Task goal
Skip every picture and copy only the lines from the one containing "This screenshot has height=649, width=1494." to the final line of the records below.

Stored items
_ _ _ _

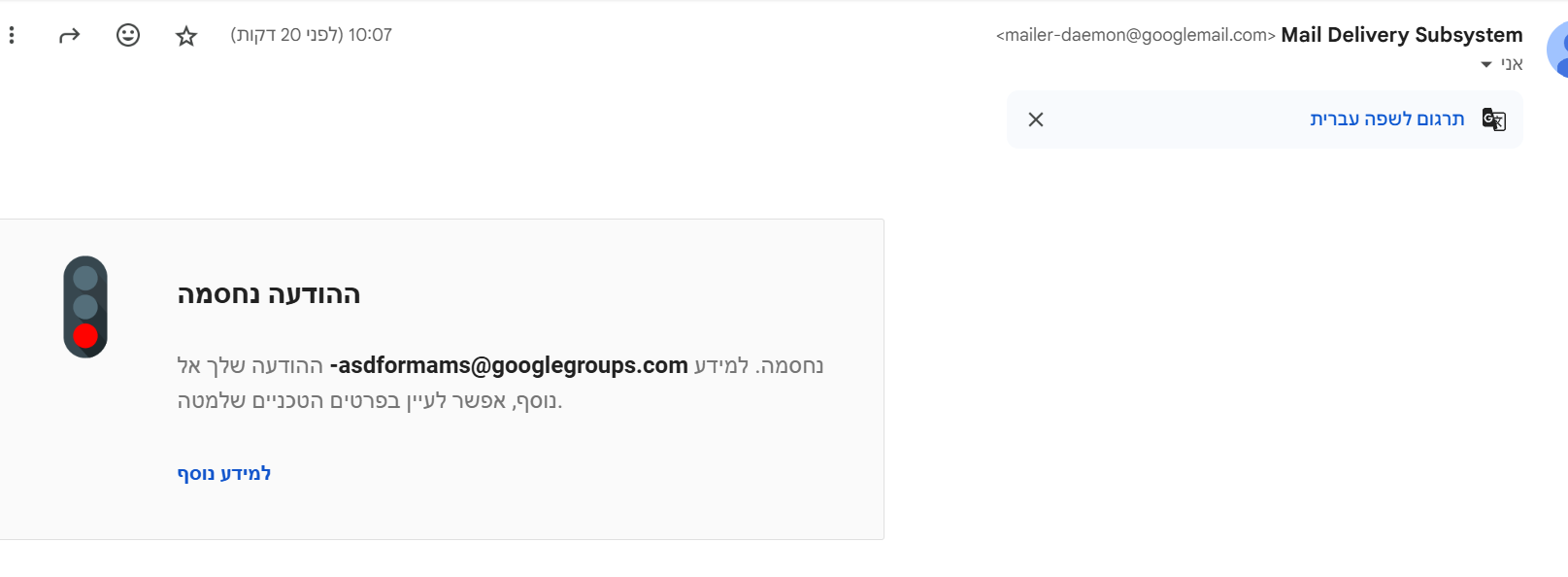The image size is (1568, 577).
Task: Open the three-dot more options menu
Action: 12,36
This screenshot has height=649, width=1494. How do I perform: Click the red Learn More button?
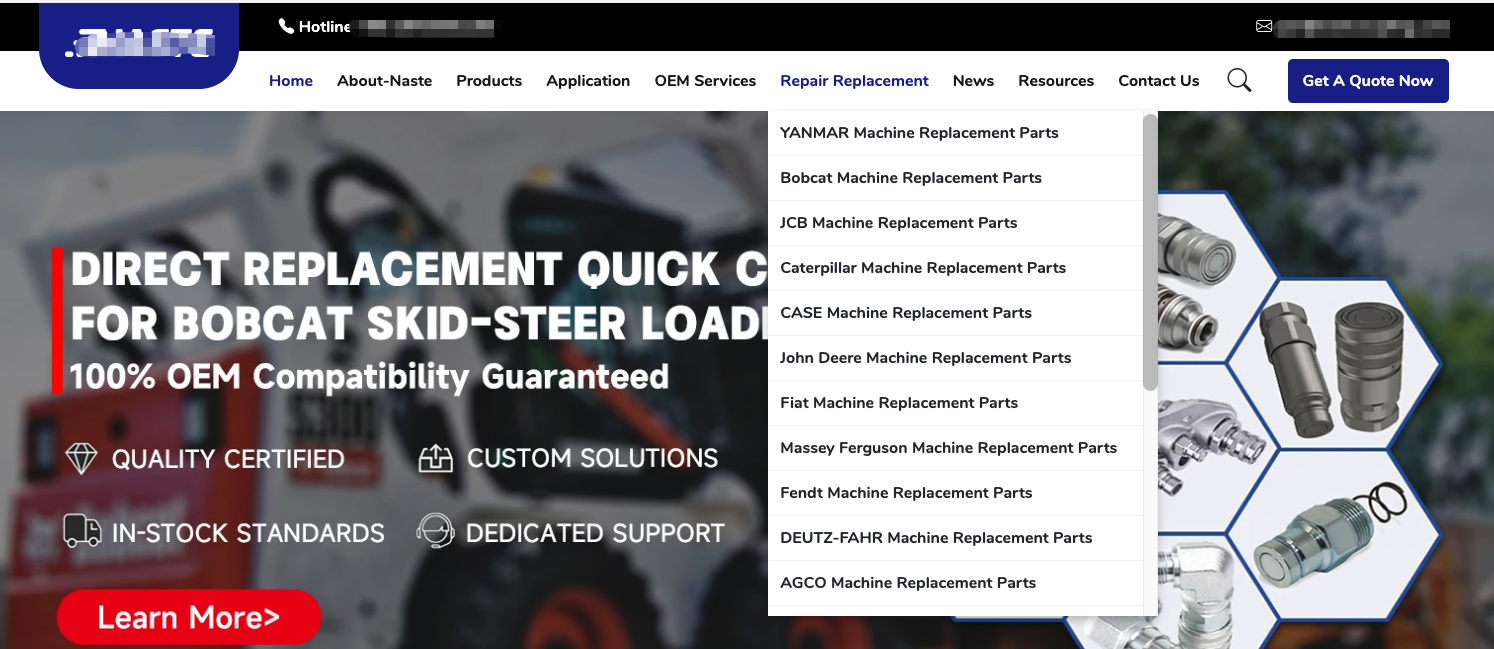[189, 618]
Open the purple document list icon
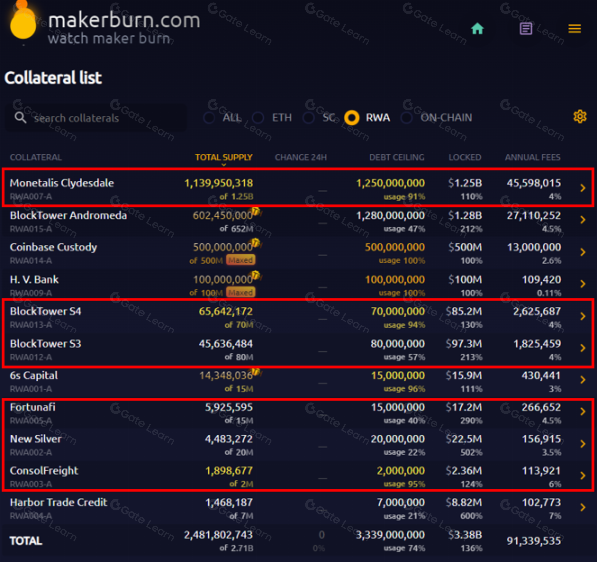This screenshot has height=562, width=597. [x=526, y=29]
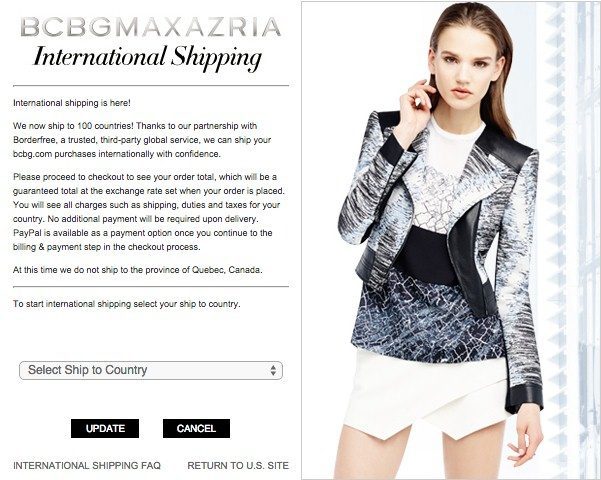Click the International Shipping heading
The width and height of the screenshot is (601, 480).
tap(148, 58)
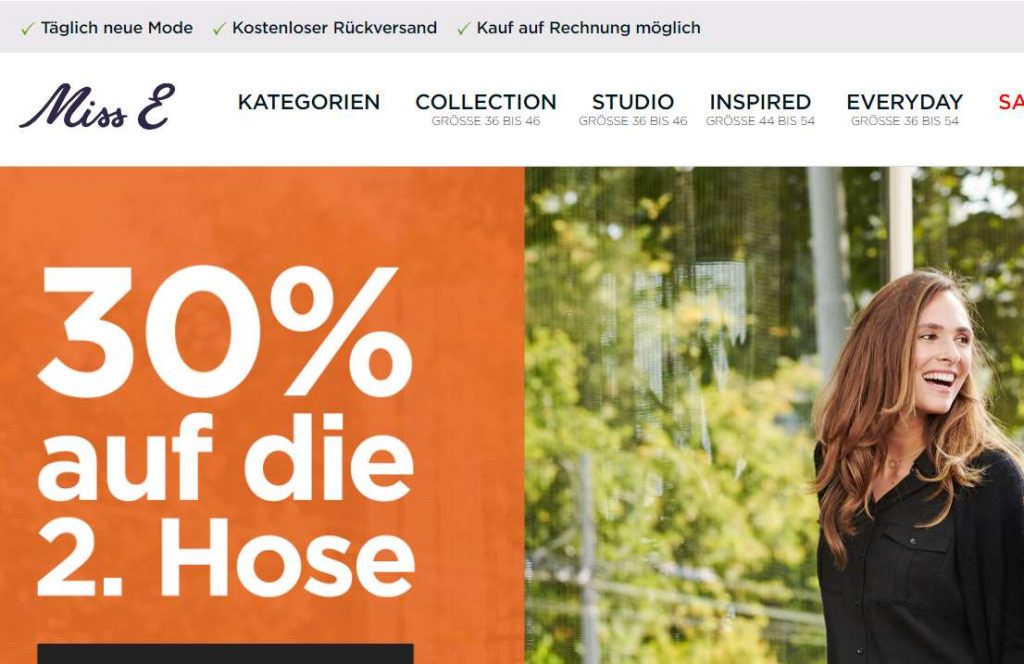Click the 30% headline on orange banner
This screenshot has width=1024, height=664.
(225, 332)
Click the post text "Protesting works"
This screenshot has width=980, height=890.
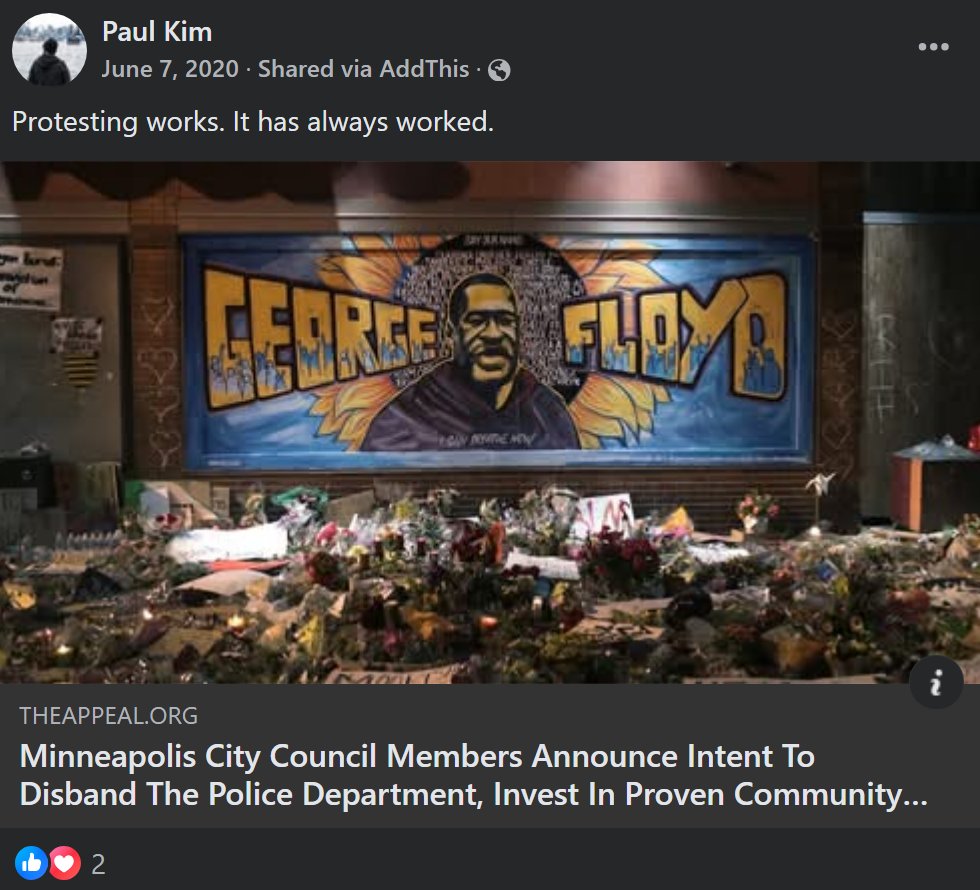[117, 121]
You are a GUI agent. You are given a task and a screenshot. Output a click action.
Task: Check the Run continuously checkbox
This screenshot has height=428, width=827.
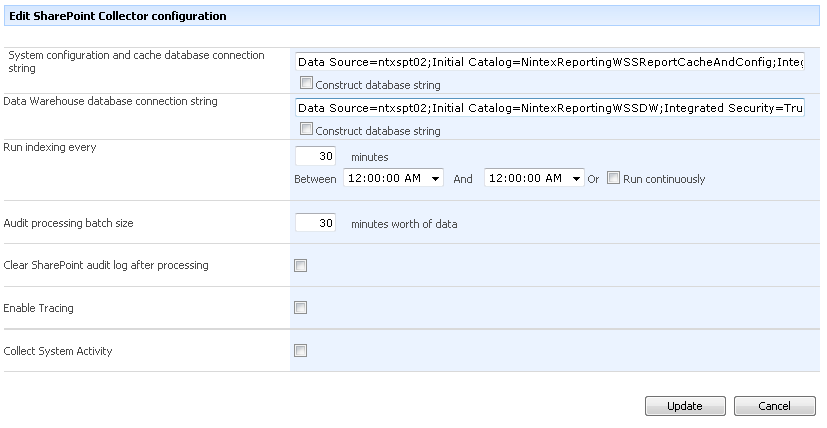coord(612,178)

_ _ _ _

Exercise answer
This screenshot has height=649, width=1494. How do I perform: Click the red Learn More button?
[189, 618]
Open the purple document list icon
This screenshot has height=562, width=597. [x=526, y=29]
Click the International Shipping heading
The width and height of the screenshot is (601, 480).
tap(148, 58)
Click the 30% headline on orange banner
This screenshot has width=1024, height=664.
(225, 332)
Click the post text "Protesting works"
This screenshot has width=980, height=890.
[117, 121]
You are a GUI agent. You are given a task and a screenshot. Output a click action.
Task: Check the Run continuously checkbox
This screenshot has height=428, width=827.
coord(612,178)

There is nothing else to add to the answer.